The Dublin-headquartered authority has this week published ‘Consultation Paper 156: Central Bank approach to innovation engagement in financial services’, which sets out how the authority is seeking ‘deeper engagement’ with fintech initiatives – a move described as ‘necessary to our public policy aims’.
The three-month consultation was launched by the European Union (EU) member state’s central bank’s governor, Gabriel Makhlouf, at a Central Bank of Ireland-hosted ‘Financial System Conference’ in the Irish capital (8 November).
Makhlouf said that the “financial system has changed significantly in recent years bringing new entrants, new products and new ways of serving consumers and the economy” – changes that “provide many opportunities but, if not adequately managed, […] can also pose many risks.”
“Our engagement to date has helped us to develop our public policy aims, but in a changing financial system, we need to continuously assess and evolve our approach,” he told the audience at the Aviva Stadium. “The proposed innovation sandbox programme will engage innovators with relevant central bank experts.
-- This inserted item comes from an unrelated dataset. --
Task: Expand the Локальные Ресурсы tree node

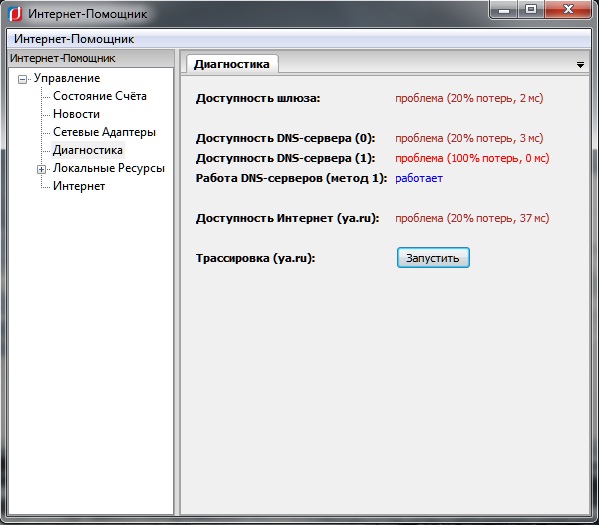Action: point(41,169)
This will help firms to understand the potential regulatory implication of their innovations, while fostering innovation to meet the needs of households and businesses into the future.”
REGISTER NOW Global Government Fintech Lab 2024 will take place in Dublin on Thursday 25 April and is free to attend for all public servants
Innovation Hub improvements
The central bank has operated an Innovation Hub since April 2018, using it to engage with both established and smaller companies.
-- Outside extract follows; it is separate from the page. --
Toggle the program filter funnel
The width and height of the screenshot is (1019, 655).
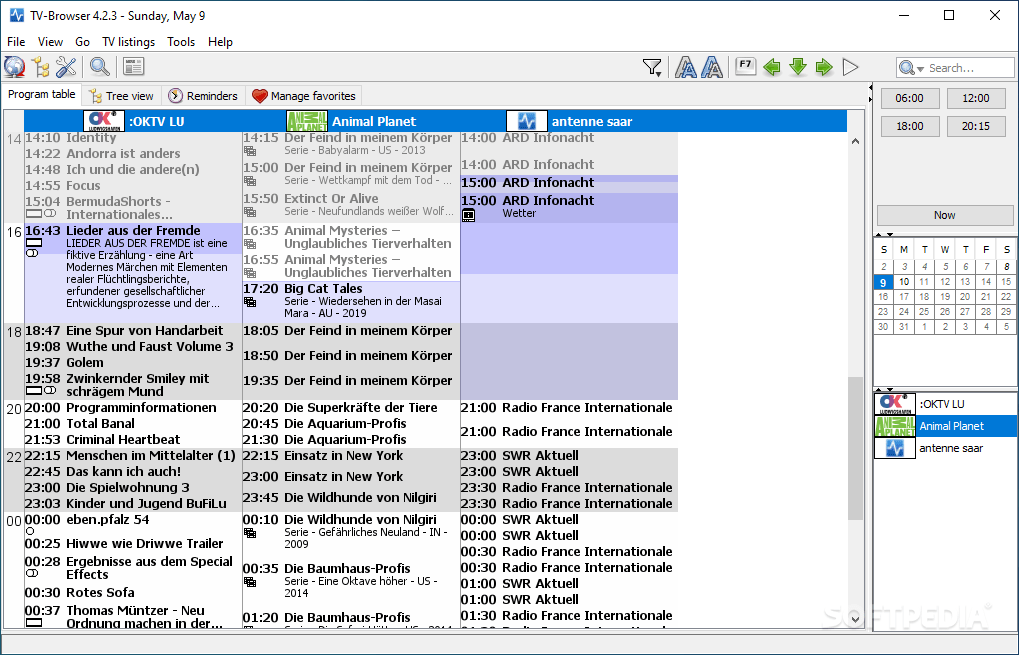pos(652,64)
Its most recent annual Innovation Hub review document (a 12-page analysis of 2022) records that the Innovation Hub ‘engaged with 56 firms who innovate in financial services’ last year – a fall from 83 in 2021. Most were firms in the payments, blockchain and crypto sectors.
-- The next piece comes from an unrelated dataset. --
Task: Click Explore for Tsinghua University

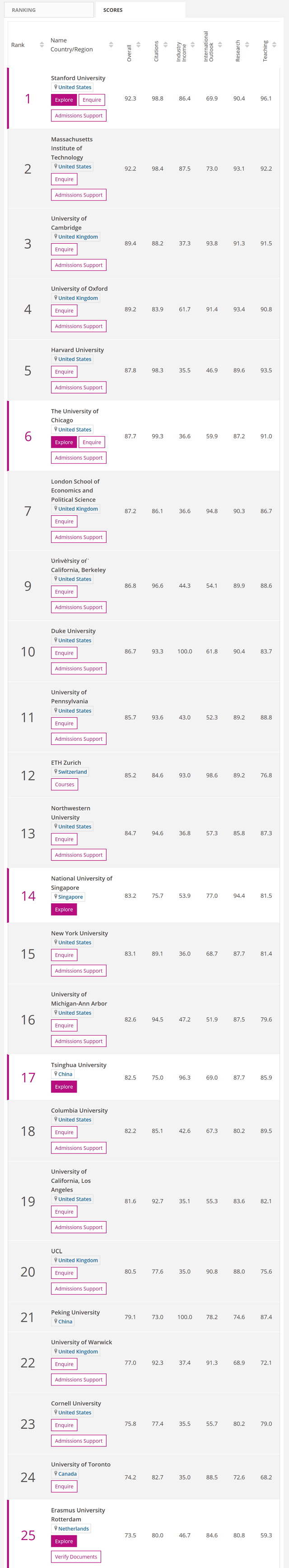Action: tap(64, 1087)
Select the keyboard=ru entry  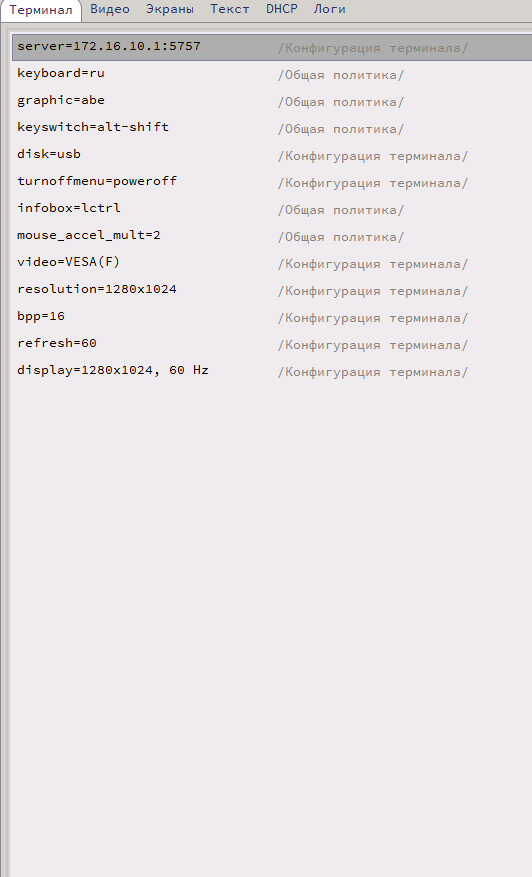(x=272, y=74)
The 20-page consultation document states that feedback already received by the central bank has been that the ‘ecosystem would welcome an evolved engagement approach in line with the continued development of the innovation ecosystem’ and that ‘innovators have asked for greater structure in engagement with’ the Innovation Hub. ‘Feedback [is] that there is a lack of awareness of format/purpose of the Innovation Hub,’ it admits.
It mentions that the central bank is already ‘creating a structured engagement process for the Innovation Hub submissions’; ‘enhancing outreach and engagements with stakeholders to discuss learnings and trends, with an increased focus on regional engagements to support innovation across Ireland’; and ‘launching a Digital Centre for knowledge-sharing of dedicated content with all stakeholders in the innovation ecosystem’.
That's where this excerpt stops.